TASK ITEM -> Only the closing stretch of the material belongs in the answer: the line containing "Click the Idling CO2 Emissions by Group title" and every line after it, copied exactly.

........

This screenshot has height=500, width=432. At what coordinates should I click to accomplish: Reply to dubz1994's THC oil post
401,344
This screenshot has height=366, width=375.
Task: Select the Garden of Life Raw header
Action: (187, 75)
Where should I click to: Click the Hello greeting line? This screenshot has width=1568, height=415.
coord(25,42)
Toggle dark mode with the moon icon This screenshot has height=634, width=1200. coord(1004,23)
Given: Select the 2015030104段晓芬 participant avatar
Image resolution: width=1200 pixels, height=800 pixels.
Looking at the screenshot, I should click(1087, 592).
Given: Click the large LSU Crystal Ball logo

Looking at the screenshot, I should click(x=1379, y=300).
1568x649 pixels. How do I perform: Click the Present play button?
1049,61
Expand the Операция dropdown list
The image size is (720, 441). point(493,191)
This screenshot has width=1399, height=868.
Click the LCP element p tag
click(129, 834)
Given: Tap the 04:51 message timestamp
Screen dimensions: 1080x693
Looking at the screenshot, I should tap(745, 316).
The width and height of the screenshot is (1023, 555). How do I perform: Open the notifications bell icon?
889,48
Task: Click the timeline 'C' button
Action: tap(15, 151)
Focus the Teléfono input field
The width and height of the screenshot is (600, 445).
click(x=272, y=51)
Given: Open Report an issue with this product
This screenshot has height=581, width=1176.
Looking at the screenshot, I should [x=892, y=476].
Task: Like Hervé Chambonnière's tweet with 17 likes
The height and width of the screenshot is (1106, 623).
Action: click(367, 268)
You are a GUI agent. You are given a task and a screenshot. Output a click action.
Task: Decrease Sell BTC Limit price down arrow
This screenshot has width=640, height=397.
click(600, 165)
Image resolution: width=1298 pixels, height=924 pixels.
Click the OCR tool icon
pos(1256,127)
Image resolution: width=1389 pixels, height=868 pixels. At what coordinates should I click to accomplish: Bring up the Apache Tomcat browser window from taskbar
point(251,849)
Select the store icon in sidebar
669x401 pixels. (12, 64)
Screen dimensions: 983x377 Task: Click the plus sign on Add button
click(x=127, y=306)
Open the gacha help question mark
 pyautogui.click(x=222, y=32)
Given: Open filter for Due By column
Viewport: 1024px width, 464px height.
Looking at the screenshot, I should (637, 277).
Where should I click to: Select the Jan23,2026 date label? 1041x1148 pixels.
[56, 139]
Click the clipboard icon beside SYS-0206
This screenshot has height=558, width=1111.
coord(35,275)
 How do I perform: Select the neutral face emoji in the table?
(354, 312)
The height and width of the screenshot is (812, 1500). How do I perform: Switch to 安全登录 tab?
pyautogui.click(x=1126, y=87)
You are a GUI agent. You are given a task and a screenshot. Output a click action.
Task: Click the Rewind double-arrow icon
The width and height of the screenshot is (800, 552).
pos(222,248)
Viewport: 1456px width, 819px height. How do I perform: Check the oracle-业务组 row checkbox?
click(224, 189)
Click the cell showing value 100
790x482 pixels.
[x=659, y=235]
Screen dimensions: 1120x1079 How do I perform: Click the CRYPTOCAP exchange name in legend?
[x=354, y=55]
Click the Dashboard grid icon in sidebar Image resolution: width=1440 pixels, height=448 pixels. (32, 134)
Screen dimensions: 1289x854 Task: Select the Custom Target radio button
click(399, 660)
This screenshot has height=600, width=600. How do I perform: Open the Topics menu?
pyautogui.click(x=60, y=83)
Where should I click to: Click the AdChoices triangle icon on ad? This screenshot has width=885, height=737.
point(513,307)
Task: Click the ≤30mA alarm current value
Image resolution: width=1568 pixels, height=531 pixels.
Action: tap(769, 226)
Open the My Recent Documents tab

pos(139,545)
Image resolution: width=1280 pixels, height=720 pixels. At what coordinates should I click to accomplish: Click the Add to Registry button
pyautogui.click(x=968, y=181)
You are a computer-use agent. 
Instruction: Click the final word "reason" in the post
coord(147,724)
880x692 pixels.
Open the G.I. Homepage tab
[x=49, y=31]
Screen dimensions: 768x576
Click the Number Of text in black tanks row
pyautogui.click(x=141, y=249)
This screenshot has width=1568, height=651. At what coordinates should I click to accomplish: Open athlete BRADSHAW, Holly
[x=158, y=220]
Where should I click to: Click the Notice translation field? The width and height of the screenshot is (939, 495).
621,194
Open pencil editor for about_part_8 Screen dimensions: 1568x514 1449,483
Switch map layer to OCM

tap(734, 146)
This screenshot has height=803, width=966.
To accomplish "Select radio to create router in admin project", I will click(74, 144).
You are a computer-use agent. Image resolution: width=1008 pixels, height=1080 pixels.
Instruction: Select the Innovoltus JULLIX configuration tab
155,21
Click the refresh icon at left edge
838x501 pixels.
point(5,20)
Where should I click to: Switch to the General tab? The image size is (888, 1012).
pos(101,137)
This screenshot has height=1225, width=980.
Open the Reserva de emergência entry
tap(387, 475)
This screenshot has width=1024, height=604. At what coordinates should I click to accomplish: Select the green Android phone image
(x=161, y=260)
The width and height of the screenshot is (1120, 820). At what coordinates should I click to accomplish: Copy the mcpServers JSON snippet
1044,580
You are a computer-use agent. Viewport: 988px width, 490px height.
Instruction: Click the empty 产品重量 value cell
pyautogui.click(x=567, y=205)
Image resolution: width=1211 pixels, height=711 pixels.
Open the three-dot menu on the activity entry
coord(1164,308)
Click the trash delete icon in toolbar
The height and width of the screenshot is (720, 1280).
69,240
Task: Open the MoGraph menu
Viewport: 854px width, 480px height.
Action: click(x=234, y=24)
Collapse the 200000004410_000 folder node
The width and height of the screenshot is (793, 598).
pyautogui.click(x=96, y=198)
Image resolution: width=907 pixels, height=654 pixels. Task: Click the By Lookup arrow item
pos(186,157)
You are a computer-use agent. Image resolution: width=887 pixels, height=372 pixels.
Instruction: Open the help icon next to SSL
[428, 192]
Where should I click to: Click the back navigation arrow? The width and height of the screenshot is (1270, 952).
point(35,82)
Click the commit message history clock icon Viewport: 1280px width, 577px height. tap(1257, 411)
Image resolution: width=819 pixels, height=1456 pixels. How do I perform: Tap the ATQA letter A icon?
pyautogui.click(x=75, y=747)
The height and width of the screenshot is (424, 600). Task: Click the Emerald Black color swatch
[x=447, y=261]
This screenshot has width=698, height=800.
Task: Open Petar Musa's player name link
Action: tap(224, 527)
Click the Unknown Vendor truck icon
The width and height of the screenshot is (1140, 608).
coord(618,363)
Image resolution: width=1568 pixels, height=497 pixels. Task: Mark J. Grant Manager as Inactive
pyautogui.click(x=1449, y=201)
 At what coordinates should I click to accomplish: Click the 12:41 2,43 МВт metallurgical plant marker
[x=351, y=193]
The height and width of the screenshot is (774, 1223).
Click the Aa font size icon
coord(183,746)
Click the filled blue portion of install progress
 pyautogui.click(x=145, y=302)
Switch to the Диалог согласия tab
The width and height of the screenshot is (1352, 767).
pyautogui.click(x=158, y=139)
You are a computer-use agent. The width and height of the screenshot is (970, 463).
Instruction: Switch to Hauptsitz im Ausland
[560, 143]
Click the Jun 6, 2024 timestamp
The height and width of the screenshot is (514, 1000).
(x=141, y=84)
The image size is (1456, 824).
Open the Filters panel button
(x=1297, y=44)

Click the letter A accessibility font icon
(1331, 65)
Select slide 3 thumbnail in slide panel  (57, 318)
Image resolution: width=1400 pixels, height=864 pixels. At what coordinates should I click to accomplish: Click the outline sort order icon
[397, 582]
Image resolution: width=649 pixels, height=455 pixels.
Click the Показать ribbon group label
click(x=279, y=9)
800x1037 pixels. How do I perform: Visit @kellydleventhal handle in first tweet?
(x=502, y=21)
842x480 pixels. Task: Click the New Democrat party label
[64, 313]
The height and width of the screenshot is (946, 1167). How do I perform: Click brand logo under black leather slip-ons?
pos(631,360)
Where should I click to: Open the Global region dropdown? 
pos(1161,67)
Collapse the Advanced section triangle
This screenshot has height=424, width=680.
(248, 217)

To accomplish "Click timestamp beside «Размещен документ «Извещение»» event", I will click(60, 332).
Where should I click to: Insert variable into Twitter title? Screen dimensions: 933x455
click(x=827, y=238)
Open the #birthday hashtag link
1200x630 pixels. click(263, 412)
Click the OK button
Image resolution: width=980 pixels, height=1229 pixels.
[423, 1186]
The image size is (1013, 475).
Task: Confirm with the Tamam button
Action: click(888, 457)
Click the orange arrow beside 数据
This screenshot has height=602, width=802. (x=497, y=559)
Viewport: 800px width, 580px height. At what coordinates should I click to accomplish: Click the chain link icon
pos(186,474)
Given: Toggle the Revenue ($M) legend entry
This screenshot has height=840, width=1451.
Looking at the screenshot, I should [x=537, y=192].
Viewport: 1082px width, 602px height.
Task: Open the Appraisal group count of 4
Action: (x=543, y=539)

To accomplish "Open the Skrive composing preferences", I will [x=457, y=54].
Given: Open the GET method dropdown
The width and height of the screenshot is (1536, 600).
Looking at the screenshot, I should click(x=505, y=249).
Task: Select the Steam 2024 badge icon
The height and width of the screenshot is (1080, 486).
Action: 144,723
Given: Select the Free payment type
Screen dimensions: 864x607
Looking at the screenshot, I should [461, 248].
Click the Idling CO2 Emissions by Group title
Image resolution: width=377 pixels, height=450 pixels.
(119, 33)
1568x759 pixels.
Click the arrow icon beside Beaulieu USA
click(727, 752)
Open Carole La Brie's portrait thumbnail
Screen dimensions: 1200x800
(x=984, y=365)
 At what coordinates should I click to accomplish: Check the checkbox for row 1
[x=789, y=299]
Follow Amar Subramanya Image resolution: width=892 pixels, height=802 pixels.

........

SOLUTION ->
Click the Idling CO2 Emissions by Group title
Image resolution: width=377 pixels, height=450 pixels.
(119, 33)
1568x759 pixels.
Click the arrow icon beside Beaulieu USA
click(727, 752)
Open Carole La Brie's portrait thumbnail
Screen dimensions: 1200x800
(x=984, y=365)
 At what coordinates should I click to accomplish: Check the checkbox for row 1
[x=789, y=299]
Follow Amar Subramanya Image resolution: width=892 pixels, height=802 pixels.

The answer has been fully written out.